8. The New Testament’s deeper understanding of the intimacy God wishes to share with his creatures underlies its similarly deeper understanding of sin as separation from God. As light and darkness have nothing in common, so neither do uprightness and iniquity (see 2 Cor 6.14). Jesus and the devil, belief and unbelief, God and idols are absolutely opposed; therefore, so also are uprightness and iniquity (see 2 Cor 6.15–16). One who believes must walk according to the Spirit, who makes the faithful believer a child of God (see Gal 5.16). One must not walk according to the flesh, which obliterates divine life (see Rom 8.1–17).
9. Thus, in the New Testament sin is much more the unitary reality of one’s single state of alienation from God than the multiple reality of one’s numerous immoral deeds. Sins are sins because they give rise to and prolong life apart from God.

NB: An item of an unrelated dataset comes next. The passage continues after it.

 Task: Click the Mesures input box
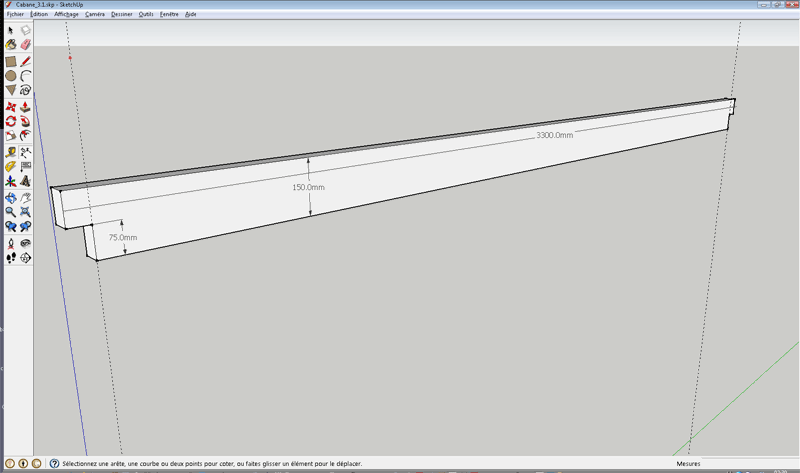pos(748,464)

To sin is to do iniquity—that is, to alienate oneself from divine life. The Word became flesh to take away sins; for him alienation from God is impossible. Therefore: “No one who abides in him sins; no one who sins has either seen him or known him. Little children, let no one deceive you. He who does right is righteous, as he is righteous. He who commits sin is of the devil; for the devil has sinned from the beginning. The reason the Son of God appeared was to destroy the works of the devil. No one born of God commits sin; for God’s nature abides in him, and he cannot sin because he is born of God” (1 Jn 3.6–9). To cling to Jesus is to remain God’s child, and to remain God’s child is to be incapacitated for acting sinfully. Sinful deeds express the godlessness of iniquity.3
Considered in this way, sin is to be found not so much in the millions of transgressions as it is in the one privation of divine life from a person’s heart. Thus, in the Johannine writings “sin” tends to be used in the singular rather than in the plural. The descent of the Holy Spirit upon Jesus reveals him to John the Baptist as the Lamb of God who takes away the sin of the world (see Jn 1.29). This sin is the alienation of creation which has separated itself from God. Similarly, St. Paul speaks of sin as a unitary reality opposed to divine life, a reality which entered the world with the sin of Adam, and which is overcome by the obedience of Christ (see Rom 5.12–19). Needless to say, these sacred writers never minimize the sinfulness of the deeds of iniquity; rather, they deeply realize the sinfulness of each single sinful act, for they see godlessness in it.
2. Still fundamental for the study of sin in Scripture: Gustav Stählin et al., “hamartanō, hamartōma, hamartia,” Theological Dictionary of the New Testament, 1:267–316. An excellent brief treatment of sin in Scripture: Stanislas Lyonnet, S.J., “Sin,” Dictionary of Biblical Theology, 2d ed., 550–57. Although not perfect, a generally helpful introduction: Eugene H. Maly, Sin: Biblical Perspectives (Cincinnati, O.: Pflaum/Standard, 1973); for greater depth and bibliography: Stanislas Lyonnet, S.J., and Leopold Sabourin, S.J., Sin, Redemption, and Sacrifice: A Biblical and Patristic Study (Rome: Biblical Institute Press, 1970), 1–57; Albert Gelin (Old Testament) and Albert Descamps (New Testament), Sin in the Bible (New York: Desclée, 1965).
3. See Ignace de la Potterie, S.J., and Stanislas Lyonnet, S.J., The Christian Lives by the Spirit (Staten Island, N.Y.: Alba House, 1971), 174–96. For an excellent, general summary of “sin” in l John: Eugene J. Cooper, “The Consciousness of Sin in I John,” Laval Théologique et Philosophique, 28 (1972), 237–48.